Opinion

Newton Emerson: A sea border would be a problem for Brussels and Dublin as well as the UK

Would the near-invisibility of the Port of Belfast make it such a bad location for a Brexit 'sea border'?
Would the near-invisibility of the Port of Belfast make it such a bad location for a Brexit 'sea border'? Would the near-invisibility of the Port of Belfast make it such a bad location for a Brexit 'sea border'?

THE difference between a border and a sea border is like the difference between a deal and a draft deal - it is an obstacle aggravated by semantics.

If only the term 'sea border' had never been coined. What most models of it envisage should correctly be termed administration of the land border at ports and airports.

While this hardly trips off the tongue, it is not difficult to picture. Nobody had any problem understanding models of a hard border that pushed goods inspections back 20 or 30 miles to Banbridge or Lisburn - in fact, unionists seemed delighted.

Yet push inspections back a little further to Belfast and Aldergrove and apparently it breaks up the United Kingdom.

Confusion arises from believing internal UK shipments would face the same hurdles as goods bound in or out of the UK.

The first task of a sea border would be distinguishing between these goods. There would, in effect, be 'customs' and 'nothing to declare' lanes for freight at ports and airports, with only non-UK shipments having to clear customs.

Administration of both lanes would involve paperwork, which is where technological solutions come in.

The extent to which shipping paperwork is already computerised and standardised seems under-appreciated in the Brexit debate. Technology has also been over-conflated with enforcement.

Of course paperwork does not ensure compliance - that is a separate problem of law enforcement, involving the usual smuggling suspects. Most companies, especially those shipping large amounts of goods, are scrupulously law-abiding.

Enforcement will still require inspections. A 2017 report by Ireland's Revenue Commissioners said the EU would be satisfied with perhaps as few as one lorry in 200 having their contents visually checked.

There would also need to be follow-up inspections of goods at their final destination, to ensure they had ended up in the correct jurisdiction.

Another sea border proposal last year, by Belgian tax officials, said vehicle stops should be mounted at random locations. The Revenue Commissioners have plans to buy mobile inspection equipment.

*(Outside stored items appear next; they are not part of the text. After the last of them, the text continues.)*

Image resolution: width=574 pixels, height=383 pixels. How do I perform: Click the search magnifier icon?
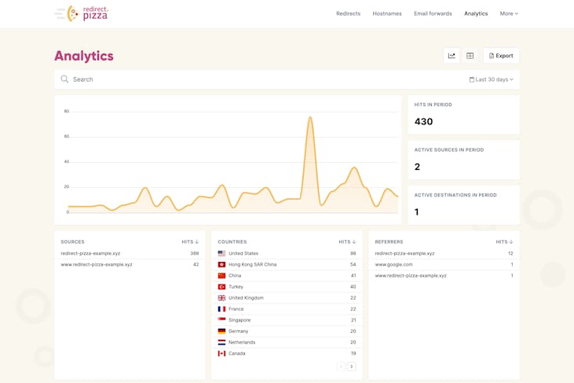pyautogui.click(x=64, y=79)
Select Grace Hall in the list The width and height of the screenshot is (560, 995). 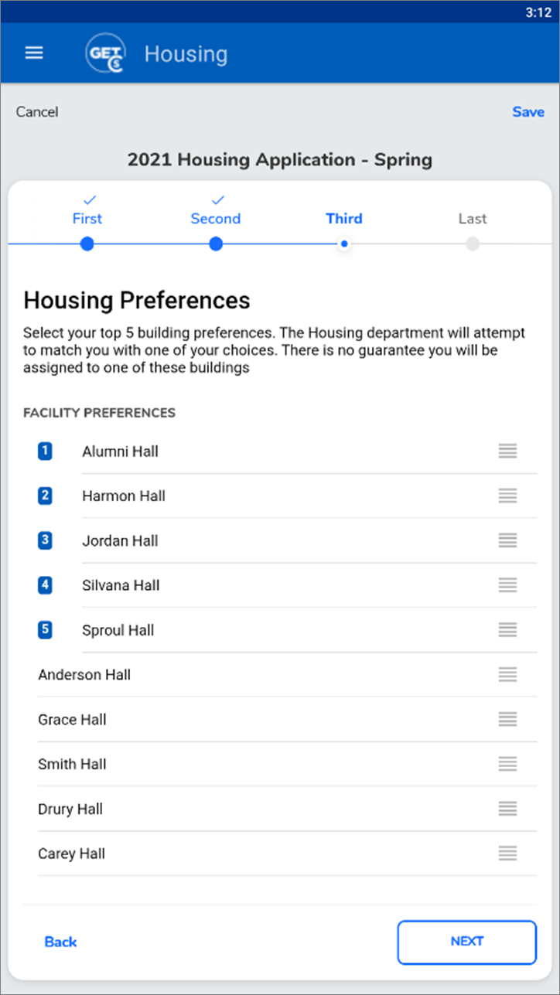tap(72, 720)
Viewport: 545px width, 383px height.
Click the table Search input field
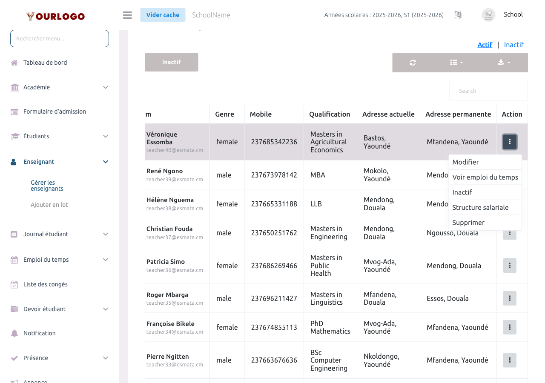click(x=488, y=91)
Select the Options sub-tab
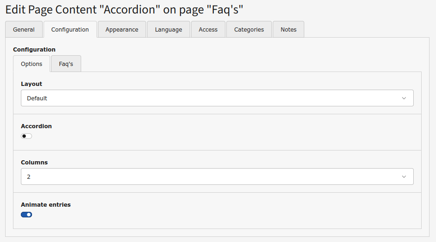 click(32, 64)
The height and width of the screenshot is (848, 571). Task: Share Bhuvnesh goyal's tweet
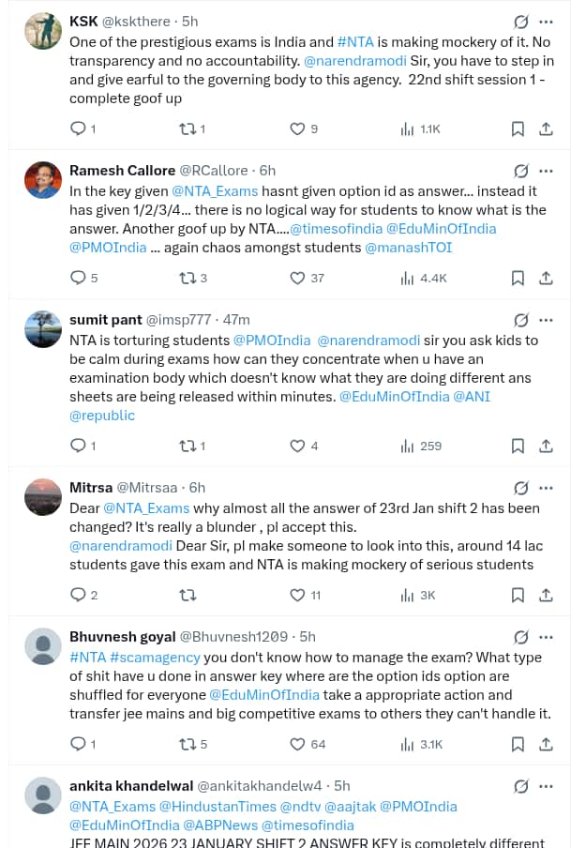[x=546, y=744]
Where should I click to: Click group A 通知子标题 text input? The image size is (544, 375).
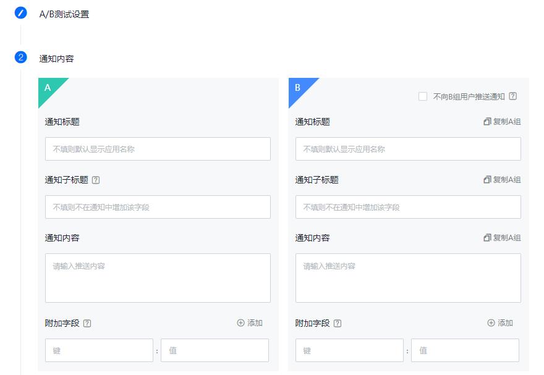click(x=158, y=207)
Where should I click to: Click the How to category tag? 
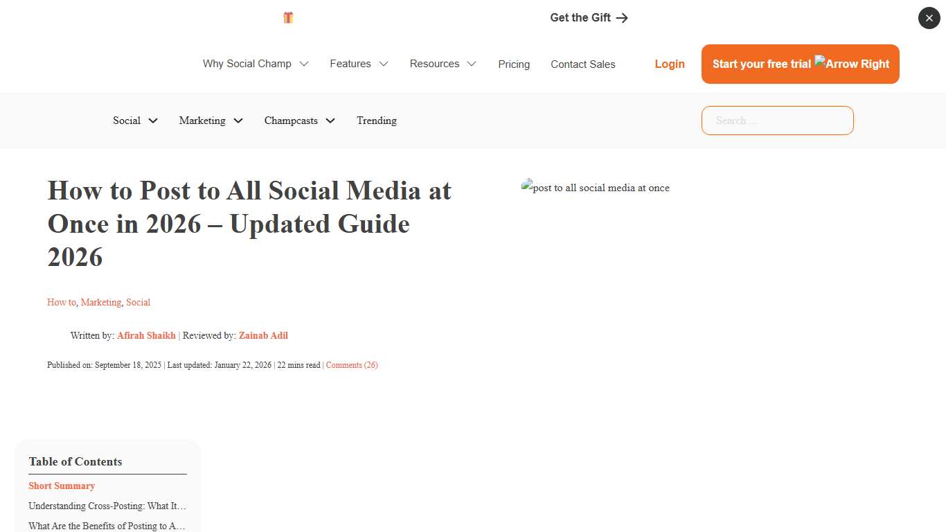click(61, 302)
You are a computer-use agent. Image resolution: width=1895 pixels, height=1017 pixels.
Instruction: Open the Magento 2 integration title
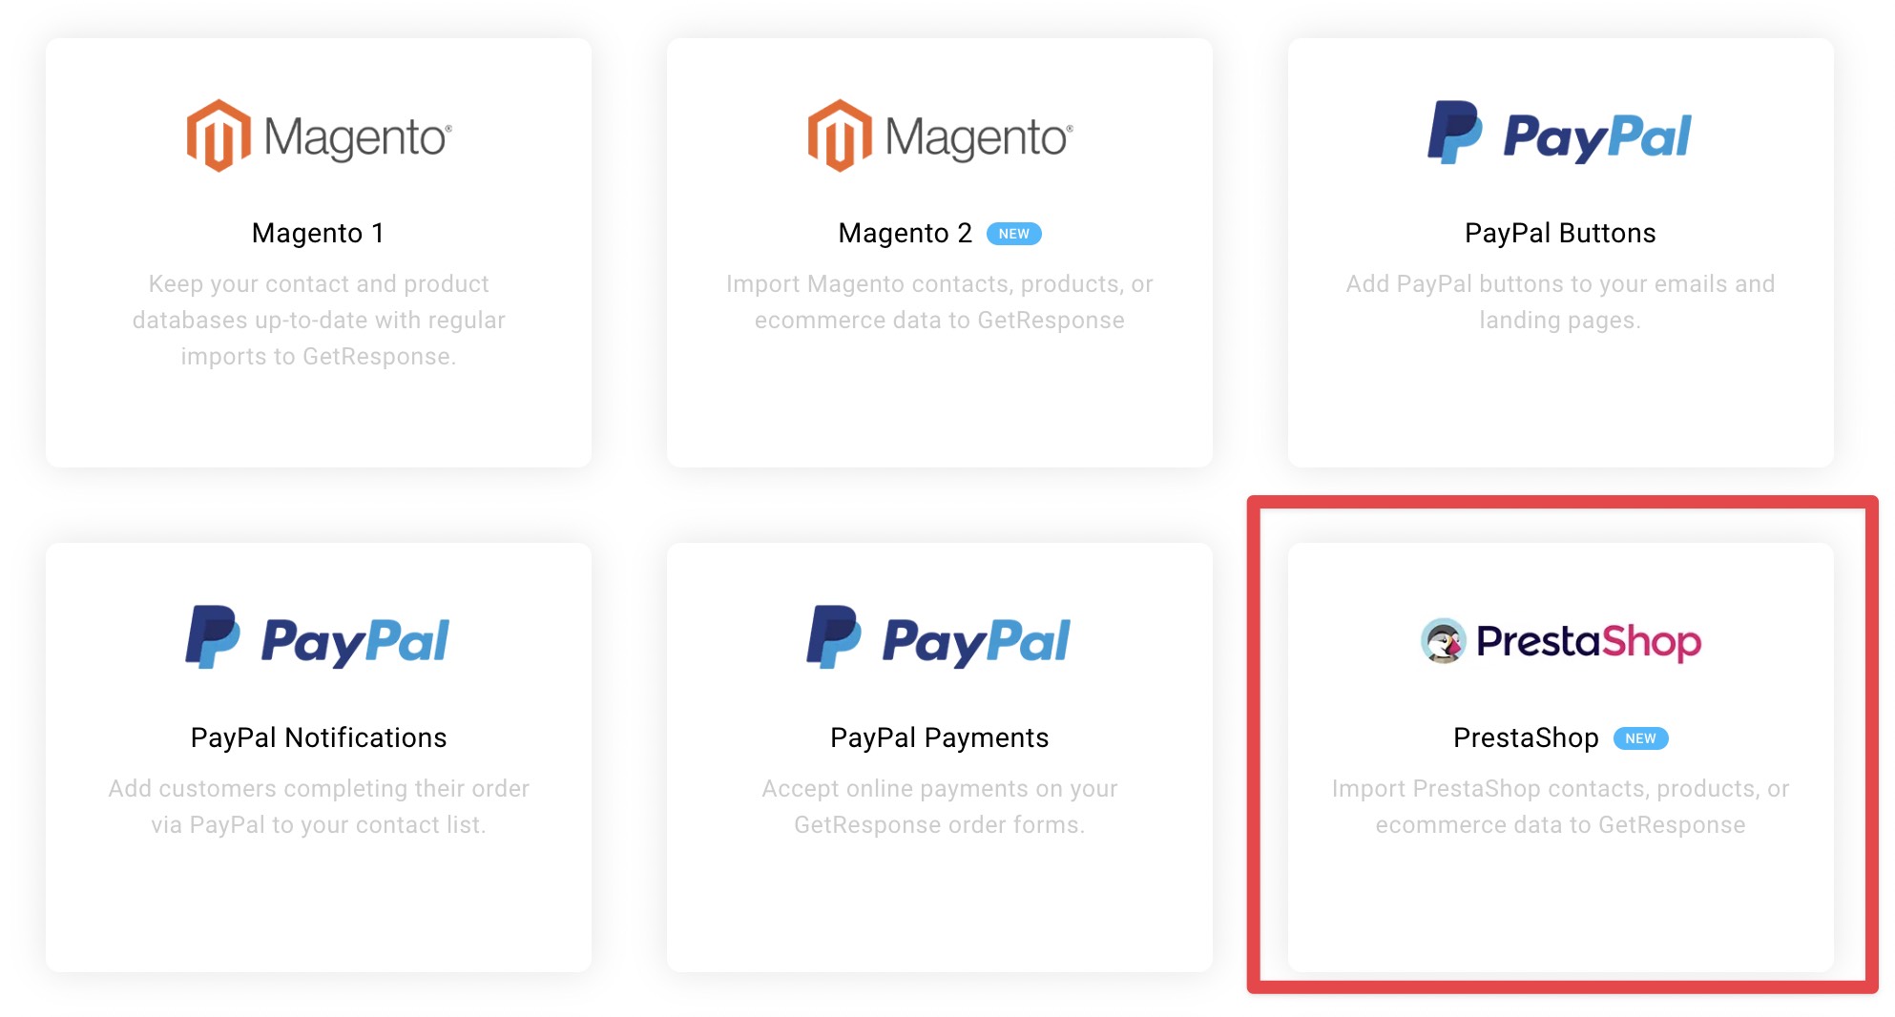(x=905, y=233)

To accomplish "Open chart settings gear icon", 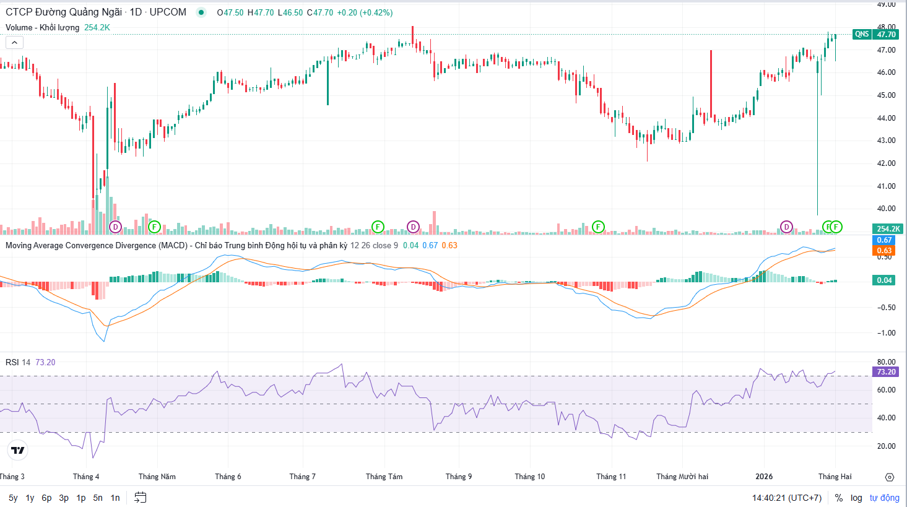I will point(890,477).

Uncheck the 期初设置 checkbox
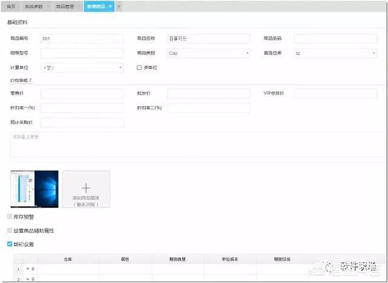coord(9,244)
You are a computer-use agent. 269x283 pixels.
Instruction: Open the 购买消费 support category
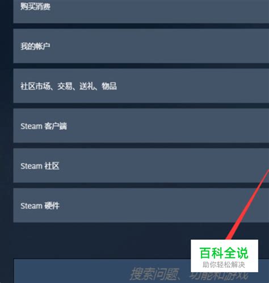(141, 11)
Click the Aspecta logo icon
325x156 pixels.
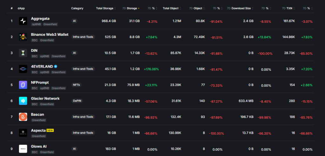tap(23, 133)
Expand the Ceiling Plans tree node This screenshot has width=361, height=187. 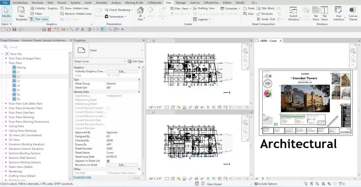pos(6,126)
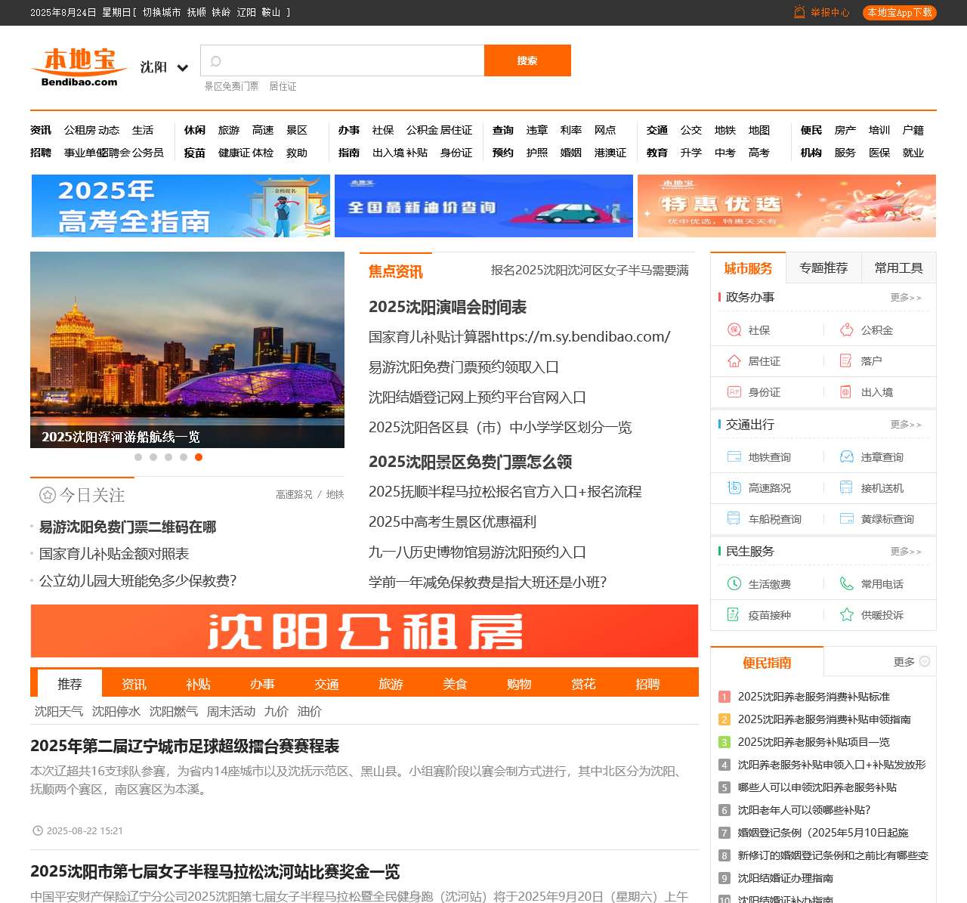Switch to the 旅游 tab

click(x=391, y=684)
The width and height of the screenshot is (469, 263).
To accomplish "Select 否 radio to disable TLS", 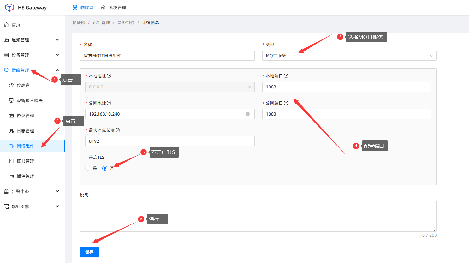I will 105,168.
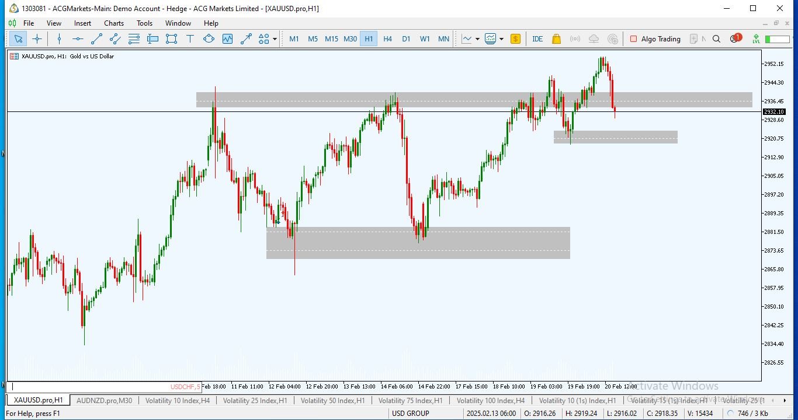Click the Search magnifier icon
The height and width of the screenshot is (420, 798).
[717, 39]
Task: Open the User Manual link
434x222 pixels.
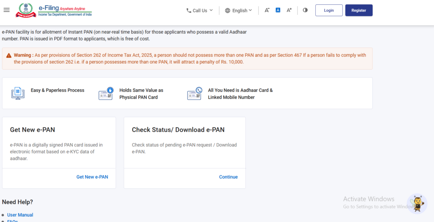Action: [x=20, y=215]
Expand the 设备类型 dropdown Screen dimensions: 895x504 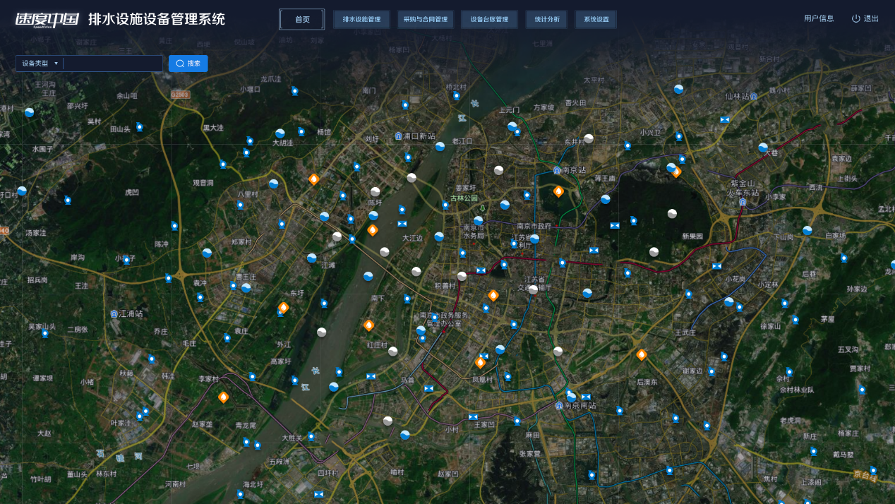click(x=40, y=64)
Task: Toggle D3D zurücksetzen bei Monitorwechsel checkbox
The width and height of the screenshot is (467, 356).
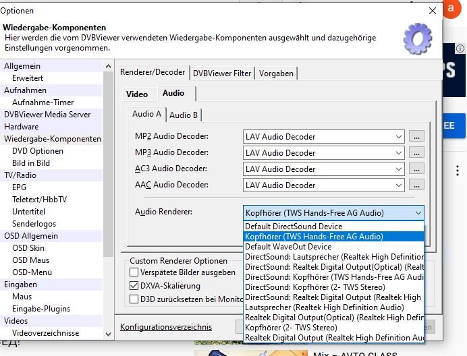Action: coord(134,299)
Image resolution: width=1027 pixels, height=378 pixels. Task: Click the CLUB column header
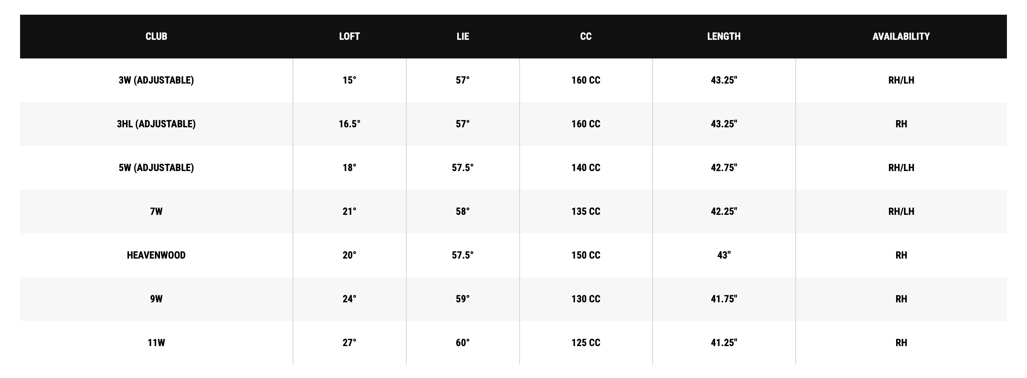pos(156,36)
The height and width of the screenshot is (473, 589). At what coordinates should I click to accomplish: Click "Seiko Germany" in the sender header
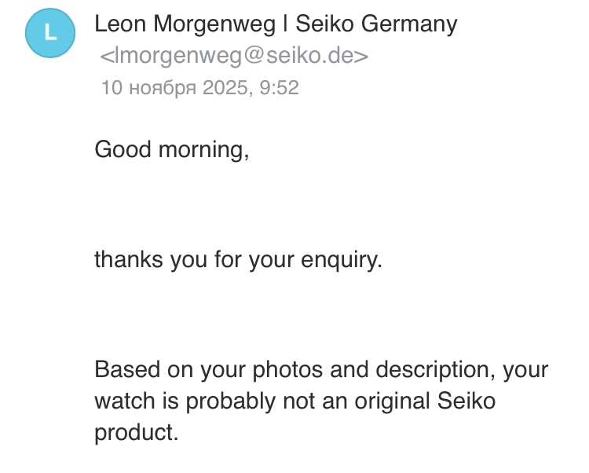coord(376,24)
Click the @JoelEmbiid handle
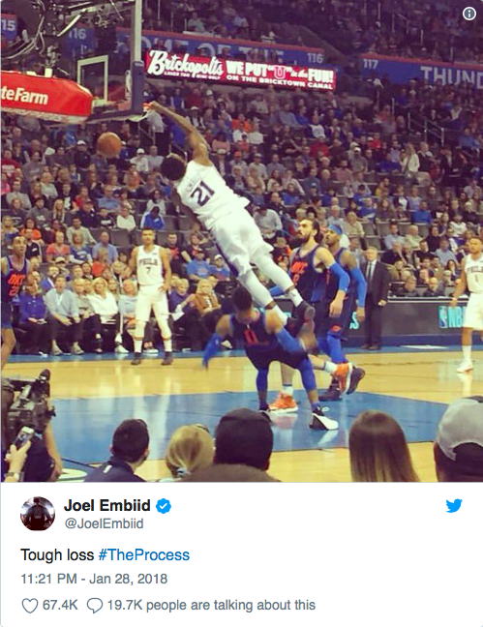483x627 pixels. pos(104,523)

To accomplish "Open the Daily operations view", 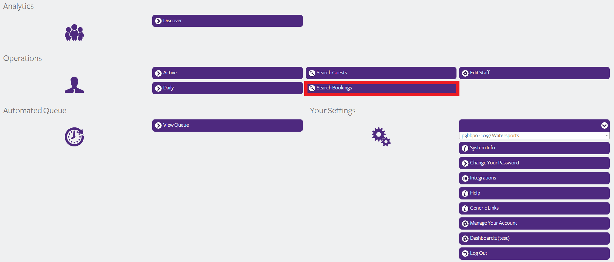I will click(x=227, y=88).
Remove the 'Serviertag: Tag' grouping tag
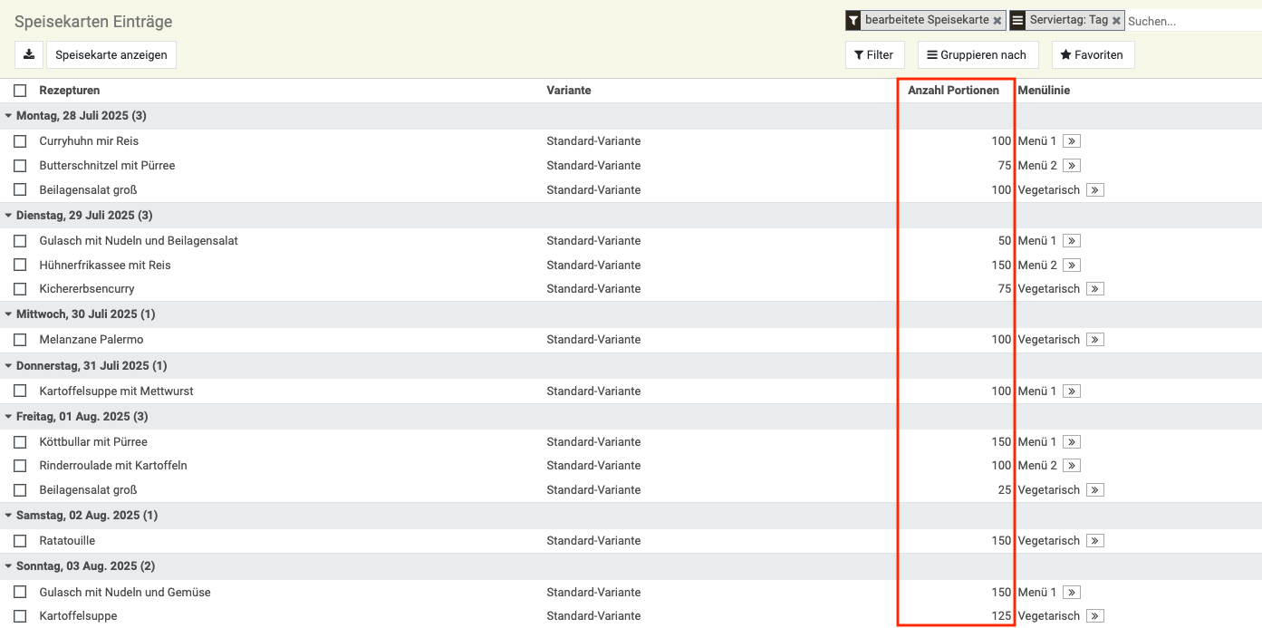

You might object to this as an expensive rigmarole but you cannot object to it as the manifestation of a sea border, because exactly the same rigmarole would be necessary under all but the hardest model of a land border.

An open border, soft border, Banbridge or Lisburn border would all need onward checks of vehicles and goods at final destinations.

To complete the picture, the sea border is the land border but the actual border is everywhere.

This is how the movement of people works - you cannot be asked for your passport when crossing the Irish Sea but you can be asked for it when renting a house, starting a job, opening a bank account or registering with a doctor. Ireland's new Public Services Card strengthens the same approach.

In its draft withdrawal agreement last week, the European Commission proposed all-Ireland customs union membership in the event of a hard Brexit, then failed to clarify if this would avoid tariffs and quotas on internal UK trade.

Although that commitment was in last December's joint UK-EU agreement, the Commission said it will be purely a UK matter.

This was a negotiating scare tactic - more semantics about a deal or a draft deal.

However, there would be no need for internal UK customs if the sea border was properly enforced, while an all-Ireland customs union membership would greatly simplify internal inspections.

Much of the concern about a hard border is the provocative presence of any physical infrastructure. The infrastructure for a sea border is already in place, in principle if not in scale.

Northern Ireland's ports and airports already handle non-EU shipments and the restrictions on agrifood between Britain and Ireland required by EU regulations.

The invisibility of the Port of Belfast, where most of this occurs, is a fortunate psychological phenomenon.

In a city where every square inch has been fought over for a century, one-fifth of the land - the Belfast Harbour Estate - is a blank spot on most mental maps.

Is anyone, unionist or nationalist, going to be enraged by the harbour fences, the harbour customs posts or the Harbour Police? As everyone seems oblivious to them now, it seems unlikely - which is worth pointing out.

Because what is carefully not being said by Dublin or Brussels is that the Republic would need an identical system for goods to and from the north.

The real problem with a sea border is that it has to go all the way around.